Chaque dispute, chaque réconciliation, chaque moment où l'un se retire et l'autre se rapproche — ou pas — est une donnée sur le fonctionnement réel de cette relation précise. Multipliez cela par des années passées ensemble, et une relation longue a produit un ensemble de données vaste et détaillé sur sa propre structure récurrente. Presque rien de tout cela n'est jamais examiné comme des données.
C'est inhabituel, comparé au sérieux avec lequel les données sont traitées presque partout ailleurs. Le lancement raté d'un seul produit reçoit un bilan rétrospectif. Un schéma répété sur cinq années de relation reçoit, au mieux, un vague sentiment de « on fait toujours ça », rarement suivi d'un examen structuré du quand, du combien de fois, ou des conditions précises dans lesquelles « ça » se produit réellement.
La raison n'est pas que les données n'existent pas. C'est que personne n'est positionné pour les collecter sur le moment — les deux personnes sont à l'intérieur du schéma pendant qu'il se produit, ce qui est précisément le mauvais point de vue pour en remarquer la forme.
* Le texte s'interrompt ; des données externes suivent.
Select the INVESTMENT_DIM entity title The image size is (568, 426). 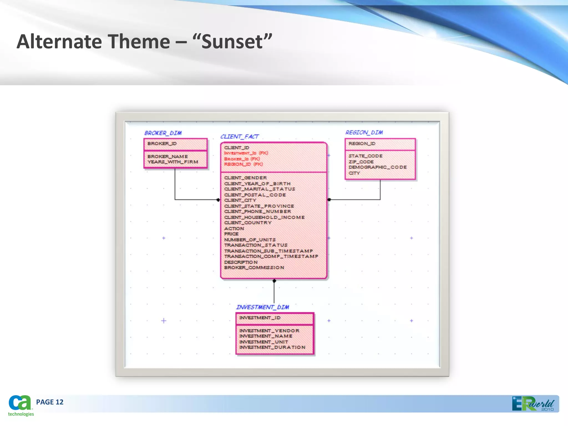coord(262,307)
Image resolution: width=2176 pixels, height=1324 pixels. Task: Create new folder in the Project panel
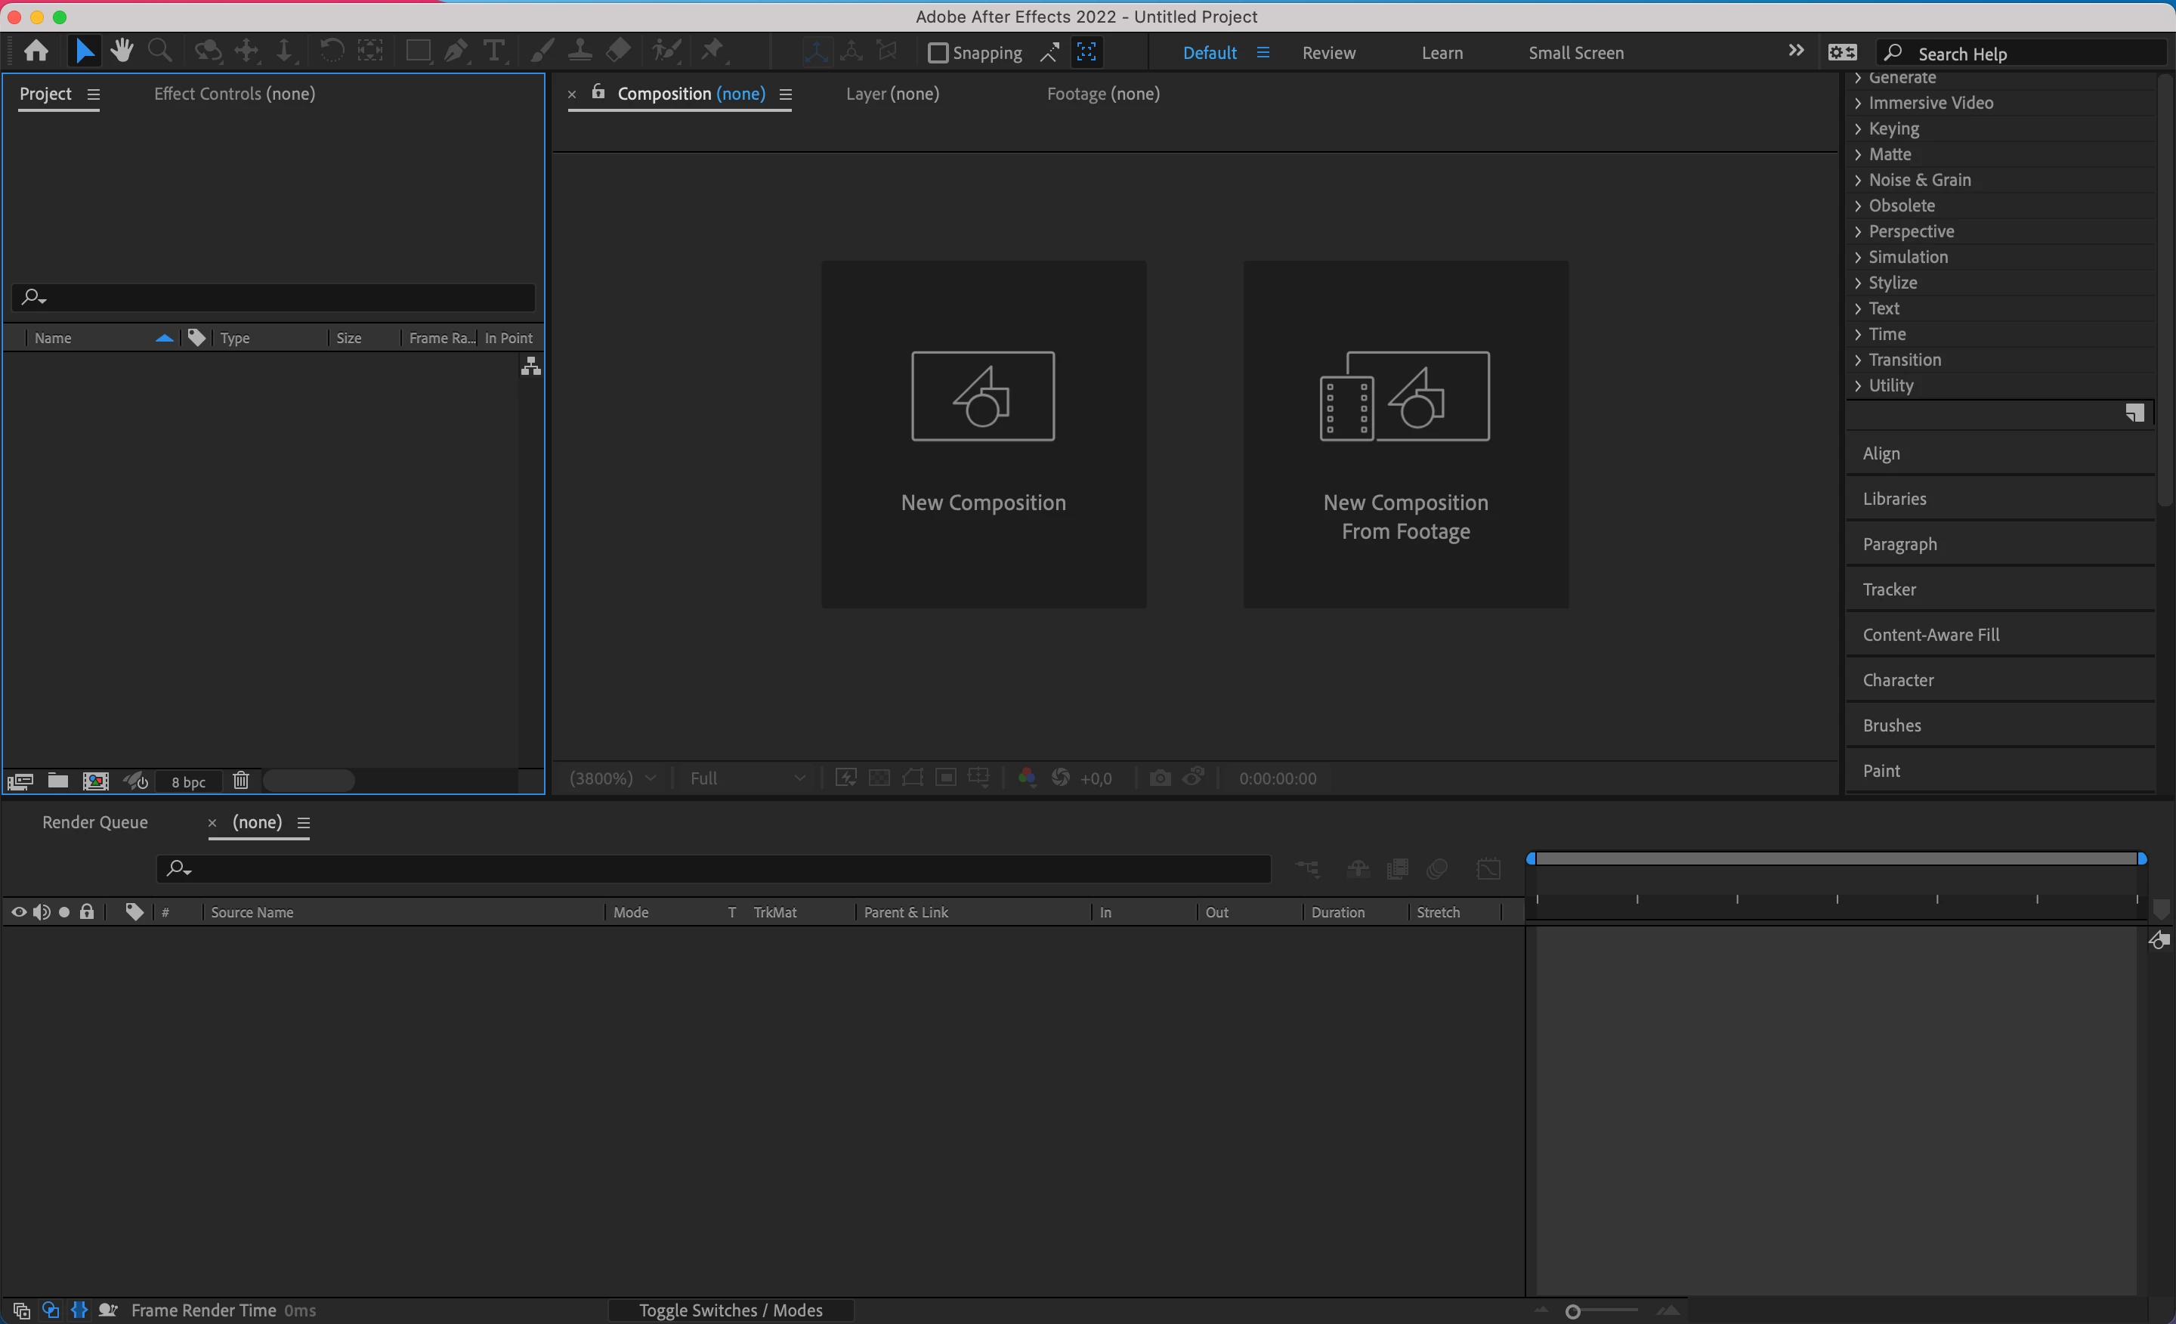pos(58,781)
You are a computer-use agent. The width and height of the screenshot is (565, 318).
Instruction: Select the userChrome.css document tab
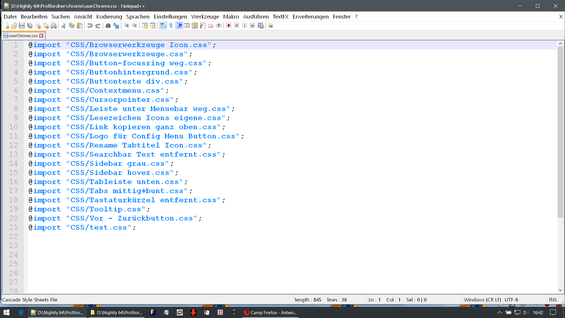tap(23, 36)
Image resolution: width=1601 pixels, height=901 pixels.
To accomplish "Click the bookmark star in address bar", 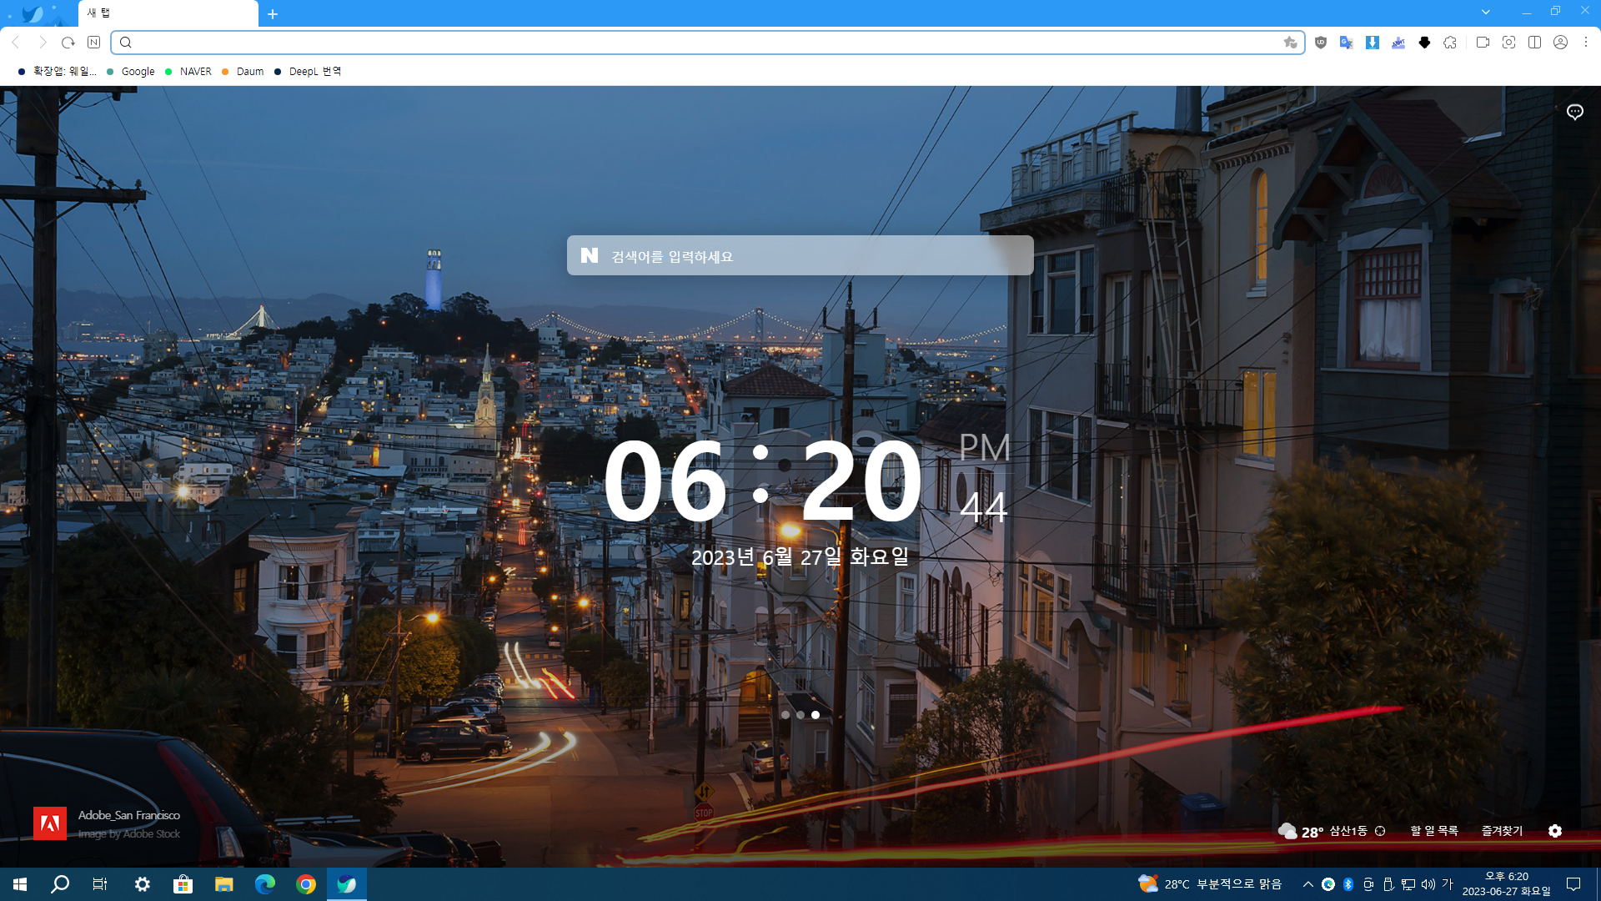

Les données exigent quelqu'un en dehors de la boucle, observant à travers le temps — un rôle qu'aucun des deux partenaires ne peut occuper pour sa propre relation en temps réel.
Traiter l'histoire d'une relation comme des données plutôt que comme un ensemble vague de souvenirs change ce qui est réellement récupérable. Les preuves ont toujours été là. Ce qui a manqué, c'est quelque chose positionné pour réellement les collecter.